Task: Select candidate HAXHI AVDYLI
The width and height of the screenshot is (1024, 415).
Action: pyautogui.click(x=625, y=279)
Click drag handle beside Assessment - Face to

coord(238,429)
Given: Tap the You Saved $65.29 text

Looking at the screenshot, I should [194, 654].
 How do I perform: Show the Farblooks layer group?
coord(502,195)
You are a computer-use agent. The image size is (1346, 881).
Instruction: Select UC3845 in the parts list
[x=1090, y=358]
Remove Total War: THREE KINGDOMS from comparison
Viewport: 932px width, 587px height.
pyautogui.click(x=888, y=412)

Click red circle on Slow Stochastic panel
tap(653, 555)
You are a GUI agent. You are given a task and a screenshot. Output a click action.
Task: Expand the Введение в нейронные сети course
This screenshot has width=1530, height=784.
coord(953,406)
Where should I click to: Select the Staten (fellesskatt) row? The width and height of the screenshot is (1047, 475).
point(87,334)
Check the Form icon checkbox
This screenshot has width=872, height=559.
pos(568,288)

○ ○ ○ ○ ○ ○ ○

*Prompt*. Convert every line of the items above into a Markdown table with the columns Index and Content, one row per line, numbered in order. Omit blank lines.

*Exercise solution*.
| Index | Content |
|---|---|
| 1 | Task: Select candidate HAXHI AVDYLI |
| 2 | The width and height of the screenshot is (1024, 415). |
| 3 | Action: pyautogui.click(x=625, y=279) |
| 4 | Click drag handle beside Assessment - Face to |
| 5 | coord(238,429) |
| 6 | Given: Tap the You Saved $65.29 text |
| 7 | Looking at the screenshot, I should [194, 654]. |
| 8 |  How do I perform: Show the Farblooks layer group? |
| 9 | coord(502,195) |
| 10 | You are a computer-use agent. The image size is (1346, 881). |
| 11 | Instruction: Select UC3845 in the parts list |
| 12 | [x=1090, y=358] |
| 13 | Remove Total War: THREE KINGDOMS from comparison |
| 14 | Viewport: 932px width, 587px height. |
| 15 | pyautogui.click(x=888, y=412) |
| 16 | Click red circle on Slow Stochastic panel |
| 17 | tap(653, 555) |
| 18 | You are a GUI agent. You are given a task and a screenshot. Output a click action. |
| 19 | Task: Expand the Введение в нейронные сети course |
| 20 | This screenshot has width=1530, height=784. |
| 21 | coord(953,406) |
| 22 | Where should I click to: Select the Staten (fellesskatt) row? The width and height of the screenshot is (1047, 475). |
| 23 | point(87,334) |
| 24 | Check the Form icon checkbox |
| 25 | This screenshot has width=872, height=559. |
| 26 | pos(568,288) |